Using the fellowship that will take her to Japan, Dr Safavi-Naeini will test the drug with cancer cells that are irradiated with and without the presence of neutron capture drugs and compare their survival rates against control cells.
She is also looking for other clinical centres that deliver particle therapy to build more evidence for proof-of concept.
There are a number of innovative aspects to the therapy.
The two isotopes used in the neutron capture agent are boron-10 and gadolinium-157.
“We are excited about the simulation data, which suggests that the thermal neutron dose could reach a target up to 14cm deep. This means you have the possibility of reaching deep seated tumours,” Dr Safavi-Naeini said.

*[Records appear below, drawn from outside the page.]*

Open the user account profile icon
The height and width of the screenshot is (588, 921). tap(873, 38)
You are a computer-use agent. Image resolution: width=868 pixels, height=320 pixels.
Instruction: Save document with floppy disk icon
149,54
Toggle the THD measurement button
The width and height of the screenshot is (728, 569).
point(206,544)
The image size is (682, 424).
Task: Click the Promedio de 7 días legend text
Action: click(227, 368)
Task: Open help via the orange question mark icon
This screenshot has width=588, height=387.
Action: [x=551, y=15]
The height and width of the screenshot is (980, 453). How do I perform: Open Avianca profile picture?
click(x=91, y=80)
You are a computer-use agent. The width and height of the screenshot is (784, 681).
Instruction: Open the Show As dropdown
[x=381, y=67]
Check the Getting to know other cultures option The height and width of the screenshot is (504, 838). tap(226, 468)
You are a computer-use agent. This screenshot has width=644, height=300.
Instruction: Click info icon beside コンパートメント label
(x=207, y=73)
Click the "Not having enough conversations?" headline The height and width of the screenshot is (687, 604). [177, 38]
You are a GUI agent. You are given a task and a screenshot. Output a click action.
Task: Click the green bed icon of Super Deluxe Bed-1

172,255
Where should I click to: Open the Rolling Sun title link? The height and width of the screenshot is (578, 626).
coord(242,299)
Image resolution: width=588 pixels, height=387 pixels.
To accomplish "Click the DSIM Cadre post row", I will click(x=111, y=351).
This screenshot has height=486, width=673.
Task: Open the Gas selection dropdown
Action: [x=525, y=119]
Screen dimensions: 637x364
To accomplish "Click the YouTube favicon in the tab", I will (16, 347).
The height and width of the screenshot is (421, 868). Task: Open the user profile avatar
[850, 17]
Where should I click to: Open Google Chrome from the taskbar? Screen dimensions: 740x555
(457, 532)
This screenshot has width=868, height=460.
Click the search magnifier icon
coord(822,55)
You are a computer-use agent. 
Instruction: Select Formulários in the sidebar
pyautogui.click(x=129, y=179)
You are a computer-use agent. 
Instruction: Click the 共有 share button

“It may be beneficial to radiation resistant tumours, neuroblastomas in children, or a way of treating secondary lesions in the brain.”
Because gadolinium is also a contrast enhancement agent for imaging purposes, it also opens up the possibility of ‘vertical integration’ in treatment.
“We could go from pre-treatment through to post treatment using the same agent to guide treatment planning, monitor treatment quality and evaluate its effectiveness,” Dr Safavi-Naeini said.
ANSTO Health Research leader and professor, Marie Claude Gregoire said, “What has been achieved would not be possible anywhere else, because of the multidisciplinary team at ANSTO and the Centre for Medical Radiation Physics headed by distinguished professor Anatoly Rozenfeld of the University of Wollongong, who have considerable expertise in understanding the biological response to radiation and using it to therapeutic effect.”
Andrew Chacon, who is doing his PhD under joint supervision of Dr Safavi-Naeini, Prof. Anatoly Rozenfeld and Dr Susanna Guatelli at the Centre for Medical Radiation Physics at the University of Wollongong, is a co-inventor of NCEPT.
“Prof. Rozenfeld, with his vast experience and expertise in radiation dosimetry and microdosimetry, has given us a lot of valuable feedback in going from the physical dose to the biological dose and helped establish connections to the international network of particle therapy centres,” Dr Safavi-Naeini said.
Other contributors to the project include Prof. Marie Claude Gregoire, Dr Keith Bambery, Dr Ben Fraser, Dr Ryan Middleton, Nicholas Howell, Naomi Wyatt, Dr Tim Boyle, Attila Stopic, Dr Joseph Bevitt, Dr Ulf Garbe and Dr Justin Davis at ANSTO. Collaborators on the project from the University of Wollongong include Prof Rozenfeld and Dr Guatelli.
“When NCEPT was introduced to the neutron capture and particle therapy communities at a conference in 2018, the response from both groups was very positive,” Dr Safavi-Naeini said. “This motivated us to take the concept further.”